## OBJECTIVE
Could you give the lines from the one containing "This screenshot has height=899, width=1124." up to and including the one containing "should pyautogui.click(x=618, y=409)." as a Markdown table with the columns No. and Line, skipping any blank lines?

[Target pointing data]
--- start ---

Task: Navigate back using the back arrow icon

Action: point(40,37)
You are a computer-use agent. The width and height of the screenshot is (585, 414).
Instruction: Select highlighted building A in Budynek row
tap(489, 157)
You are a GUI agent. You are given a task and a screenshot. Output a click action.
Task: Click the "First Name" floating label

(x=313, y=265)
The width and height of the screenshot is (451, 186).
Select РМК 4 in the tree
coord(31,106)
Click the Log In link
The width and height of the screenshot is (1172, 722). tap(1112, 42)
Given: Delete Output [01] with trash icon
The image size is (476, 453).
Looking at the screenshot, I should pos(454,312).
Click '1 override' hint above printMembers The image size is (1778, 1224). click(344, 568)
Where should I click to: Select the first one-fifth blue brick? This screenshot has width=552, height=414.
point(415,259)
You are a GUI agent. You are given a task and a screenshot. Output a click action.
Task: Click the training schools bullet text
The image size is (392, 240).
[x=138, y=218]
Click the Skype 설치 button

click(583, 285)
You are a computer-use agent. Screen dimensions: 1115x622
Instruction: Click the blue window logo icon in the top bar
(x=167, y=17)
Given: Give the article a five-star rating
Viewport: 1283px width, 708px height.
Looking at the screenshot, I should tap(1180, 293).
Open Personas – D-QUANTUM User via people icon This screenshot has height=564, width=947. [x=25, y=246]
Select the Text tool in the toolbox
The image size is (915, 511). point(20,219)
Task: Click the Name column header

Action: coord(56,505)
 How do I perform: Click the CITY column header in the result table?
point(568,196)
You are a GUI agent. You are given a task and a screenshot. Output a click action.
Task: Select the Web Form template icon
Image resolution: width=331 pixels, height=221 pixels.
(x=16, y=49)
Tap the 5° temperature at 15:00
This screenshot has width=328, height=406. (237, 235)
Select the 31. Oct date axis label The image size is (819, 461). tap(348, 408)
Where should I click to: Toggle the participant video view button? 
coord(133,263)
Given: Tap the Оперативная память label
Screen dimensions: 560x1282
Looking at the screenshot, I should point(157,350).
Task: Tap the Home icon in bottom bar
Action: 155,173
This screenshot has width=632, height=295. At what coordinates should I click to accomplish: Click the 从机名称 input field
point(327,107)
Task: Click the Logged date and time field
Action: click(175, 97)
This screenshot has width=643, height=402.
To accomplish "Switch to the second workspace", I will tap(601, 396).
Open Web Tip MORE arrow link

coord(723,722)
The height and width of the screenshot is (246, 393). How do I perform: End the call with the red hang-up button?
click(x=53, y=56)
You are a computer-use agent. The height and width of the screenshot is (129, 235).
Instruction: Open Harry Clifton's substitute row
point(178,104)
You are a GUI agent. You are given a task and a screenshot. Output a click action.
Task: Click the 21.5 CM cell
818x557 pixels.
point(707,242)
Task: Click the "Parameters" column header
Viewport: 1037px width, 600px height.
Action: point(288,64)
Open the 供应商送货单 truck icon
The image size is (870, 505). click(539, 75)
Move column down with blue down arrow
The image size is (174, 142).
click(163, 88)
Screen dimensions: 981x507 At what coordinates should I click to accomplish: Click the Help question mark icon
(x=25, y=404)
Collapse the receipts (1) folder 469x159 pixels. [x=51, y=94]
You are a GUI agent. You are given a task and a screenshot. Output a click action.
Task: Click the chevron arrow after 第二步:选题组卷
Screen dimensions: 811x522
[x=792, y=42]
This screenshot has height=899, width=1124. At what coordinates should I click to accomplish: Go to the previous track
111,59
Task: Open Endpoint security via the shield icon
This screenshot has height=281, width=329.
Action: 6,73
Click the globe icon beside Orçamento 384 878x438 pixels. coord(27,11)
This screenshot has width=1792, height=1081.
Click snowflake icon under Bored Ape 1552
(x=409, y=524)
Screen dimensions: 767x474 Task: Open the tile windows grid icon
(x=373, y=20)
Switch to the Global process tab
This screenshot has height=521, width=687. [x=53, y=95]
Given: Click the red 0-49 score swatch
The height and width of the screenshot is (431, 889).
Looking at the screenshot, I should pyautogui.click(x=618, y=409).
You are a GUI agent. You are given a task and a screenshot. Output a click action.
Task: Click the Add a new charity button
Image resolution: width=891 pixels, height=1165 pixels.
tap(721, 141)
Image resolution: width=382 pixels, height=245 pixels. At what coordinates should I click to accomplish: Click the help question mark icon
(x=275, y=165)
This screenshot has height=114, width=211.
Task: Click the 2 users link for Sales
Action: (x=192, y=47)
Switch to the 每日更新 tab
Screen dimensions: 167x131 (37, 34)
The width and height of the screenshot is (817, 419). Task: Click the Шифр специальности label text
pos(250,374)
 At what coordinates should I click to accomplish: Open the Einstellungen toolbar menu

--- end ---

## OUTPUT FOR THIS TASK
| No. | Line |
|---|---|
| 1 | This screenshot has height=899, width=1124. At what coordinates should I click to accomplish: Go to the previous track |
| 2 | 111,59 |
| 3 | Task: Open Endpoint security via the shield icon |
| 4 | This screenshot has height=281, width=329. |
| 5 | Action: 6,73 |
| 6 | Click the globe icon beside Orçamento 384 878x438 pixels. coord(27,11) |
| 7 | This screenshot has width=1792, height=1081. |
| 8 | Click snowflake icon under Bored Ape 1552 |
| 9 | (x=409, y=524) |
| 10 | Screen dimensions: 767x474 Task: Open the tile windows grid icon |
| 11 | (x=373, y=20) |
| 12 | Switch to the Global process tab |
| 13 | This screenshot has height=521, width=687. [x=53, y=95] |
| 14 | Given: Click the red 0-49 score swatch |
| 15 | The height and width of the screenshot is (431, 889). |
| 16 | Looking at the screenshot, I should pyautogui.click(x=618, y=409). |